The Brewers pick at No. 25, their only selection until No. 66, and they’re one of the hardest teams in the draft to pin down. Milwaukee doesn’t lock into a demographic. The front office keeps an open mind on player type and tends to chase value wherever it falls, a philosophy that’s built an enviable farm system stocked with position-player depth and a steady pitching pipeline. That flexibility makes No. 25 a genuine wild card. Here’s how the board could set up.
How the Board Sets Up for the Brewers
By the time pick 25 arrives, the board has fractured into a deep, jumbled mix of college arms, prep bats, and falling college hitters with no clean order. For most teams, that’s a challenge. For the Brewers, it’s an advantage. Milwaukee’s willingness to take the best available player regardless of profile means a talent who slips a few spots, a college hitter, a prep arm, a projectable lefty, can drop right into their laps as value. The only question is which kind of player the board serves up.
The Most Likely Pick
The names point in several directions, which is fitting for this front office. MLB Pipeline’s June 18 mock sends Arkansas left-hander Hunter Dietz to Milwaukee at No. 25, noting the Brewers are perusing many of the same college pitchers as the Mariners and also have interest in Sawyer Strosnider and Zion Rose.
Arkansas Razorbacks’ Hunter Dietz (32) pitches the ball as Auburn Tigers take on Arkansas Razorbacks at Plainsman Park in Auburn, Ala. on Friday, April 3, 2026.Dietz is a big, high-strikeout lefty, the kind of projectable arm Milwaukee’s development group has shown it can sharpen, and a clean value play if he slides this far.

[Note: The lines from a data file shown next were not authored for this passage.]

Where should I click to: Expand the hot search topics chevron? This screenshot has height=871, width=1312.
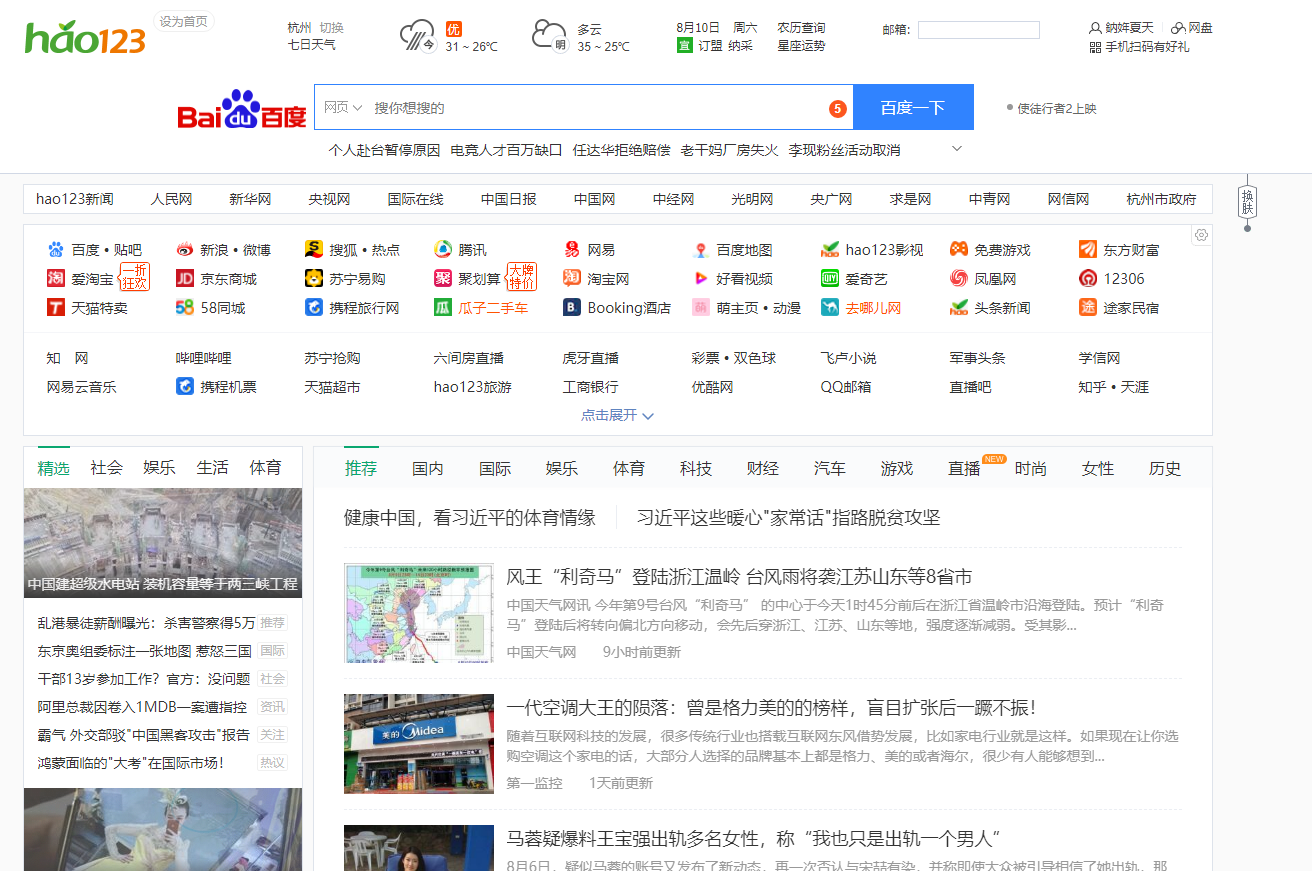pos(957,149)
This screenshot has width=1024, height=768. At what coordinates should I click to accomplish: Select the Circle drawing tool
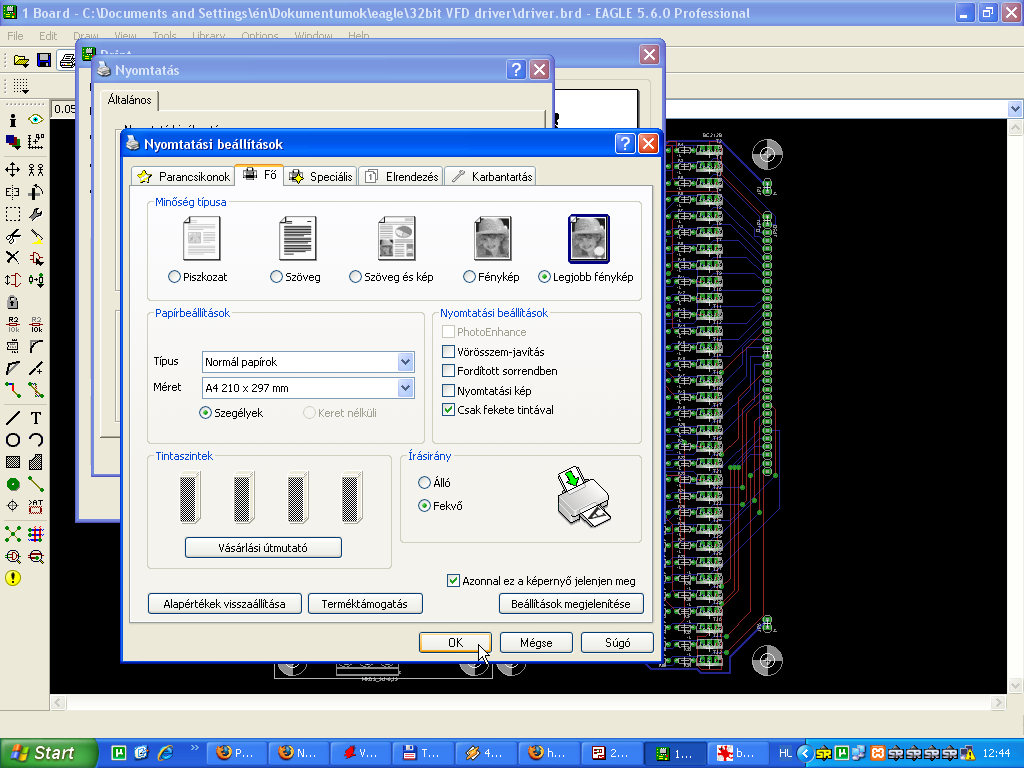click(12, 440)
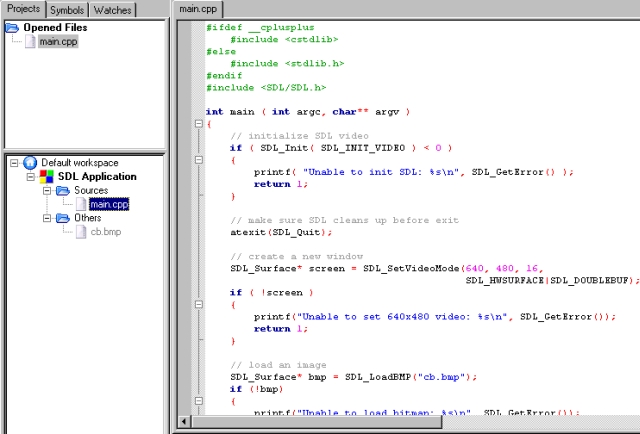Click the Opened Files folder icon
Screen dimensions: 640x434
12,27
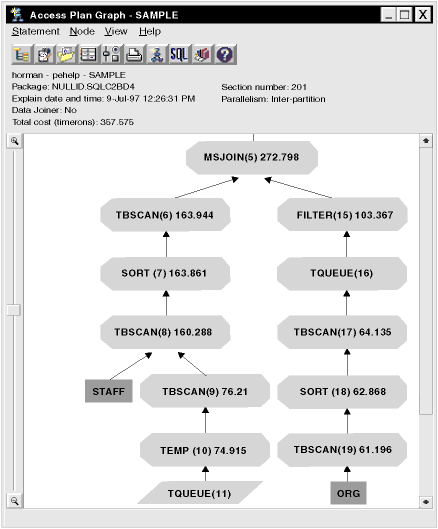Click the table details toolbar icon
Image resolution: width=438 pixels, height=529 pixels.
click(89, 54)
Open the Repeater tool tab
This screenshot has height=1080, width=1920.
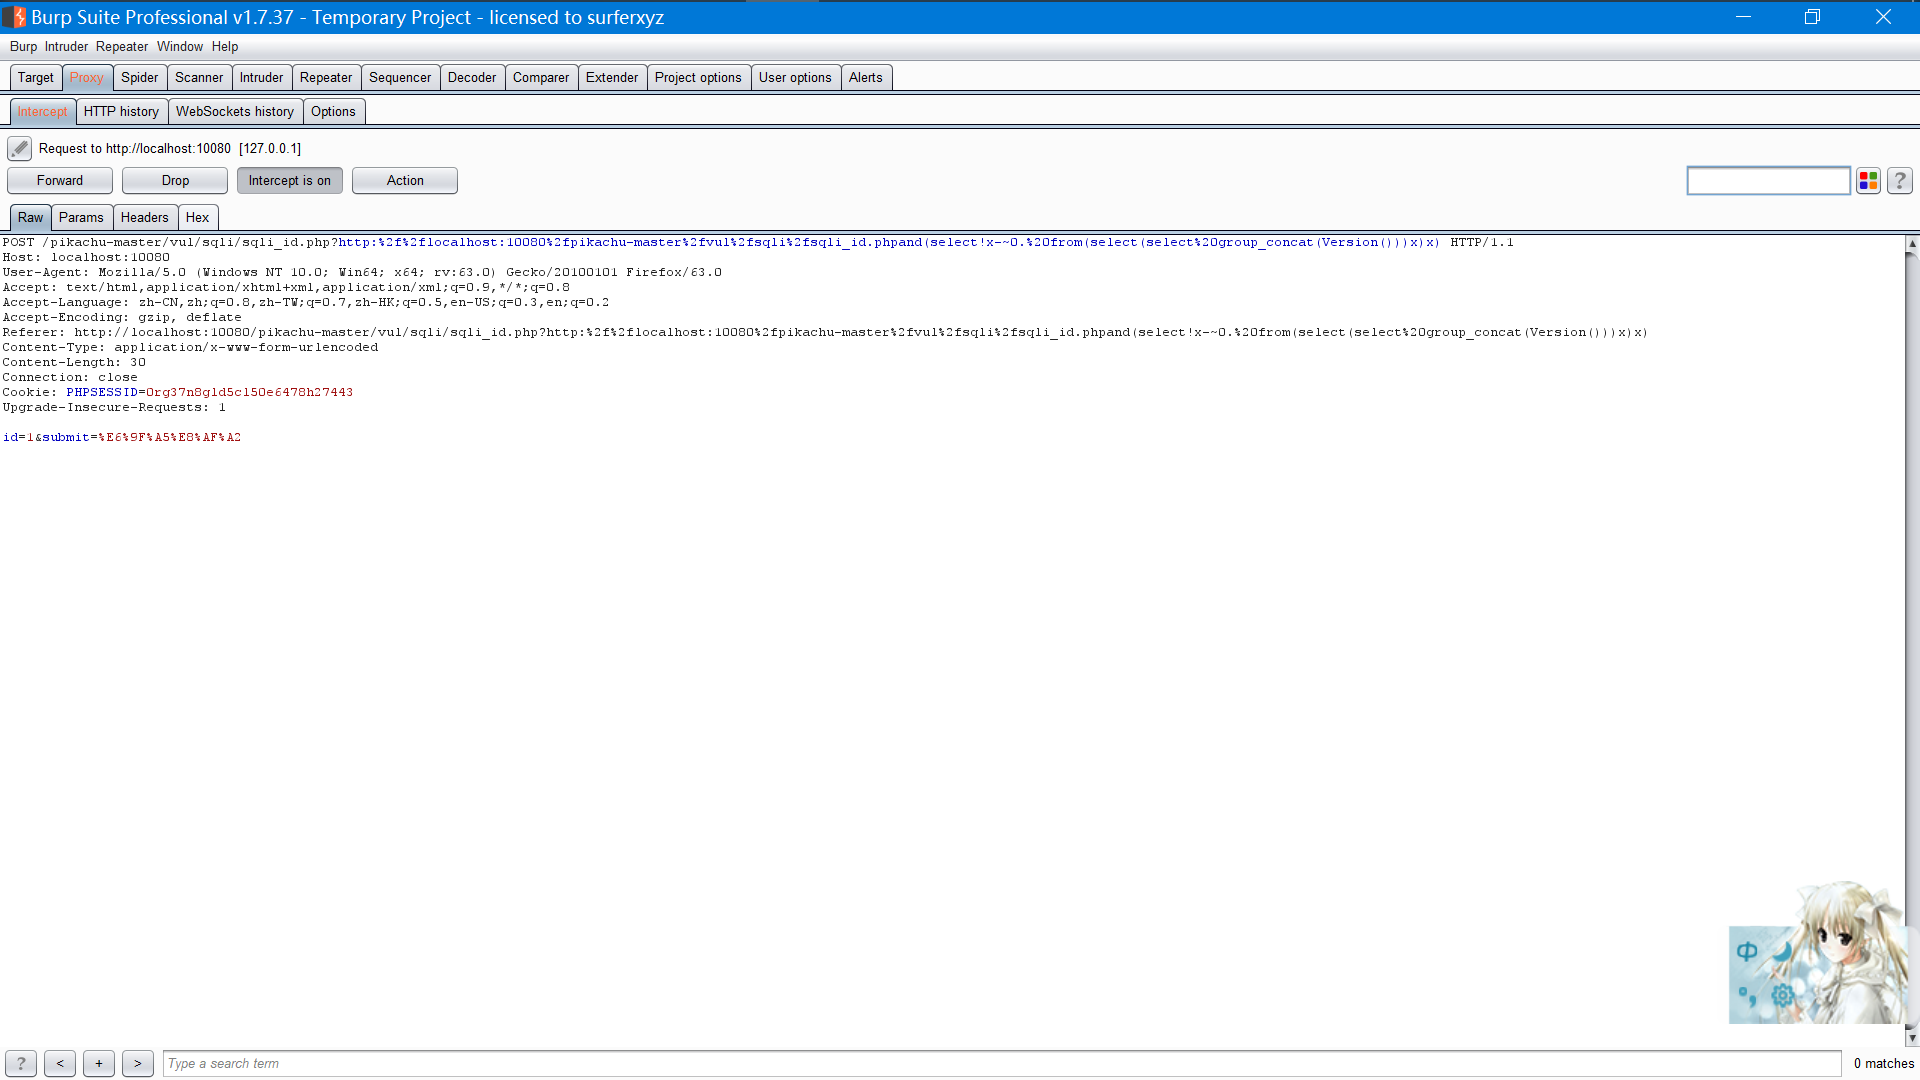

The throughline isn’t the position, it’s the value. Milwaukee has historically leaned toward hitters early but won’t force it, and the Brewers profile as a floor for any of the mid-first-round college bats who slip, including names like Strosnider. Whether it’s an arm like Dietz or a falling bat, the pick will be about who offers the most talent at the slot.
The Wild Card
This is where Milwaukee’s reputation for surprises comes in. Baseball America’s Carlos Collazo connects the Brewers to Mississippi prep third baseman Cole Prosek more than any other team, calling him the owner of one of the best hit-power combinations in the high school class. ESPN’s Kiley McDaniel, in his June mock, goes another way entirely, landing on prep left-hander Logan Schmidt, a projectable 6-foot-4 arm who’s touched the upper-90s and throws strikes.

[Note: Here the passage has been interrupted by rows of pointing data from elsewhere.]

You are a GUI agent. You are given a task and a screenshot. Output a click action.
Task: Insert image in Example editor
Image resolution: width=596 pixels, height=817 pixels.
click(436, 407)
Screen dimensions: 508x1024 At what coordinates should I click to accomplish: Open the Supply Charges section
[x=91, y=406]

McDaniel also points out a wrinkle worth watching: Milwaukee surprised the industry by taking Brady Ebel high last year, and the Brewers are rumored to be on his brother, Trey, this year too. That’s the kind of off-script move that fits Milwaukee’s history, and a reminder that pinning down this pick is close to impossible. Prep bat, prep arm, college arm, or a falling college hitter, all are live.
Bottom Line
The Brewers are the draft’s ultimate wild card at No. 25. They take the best value, not the best fit for a profile, and the board this deep tends to drop talent into their range. Dietz is the most-mocked name, with Prosek, Schmidt, and a possible Ebel-brother surprise all in the mix. However it breaks, trust Milwaukee to find value, because few teams do it better.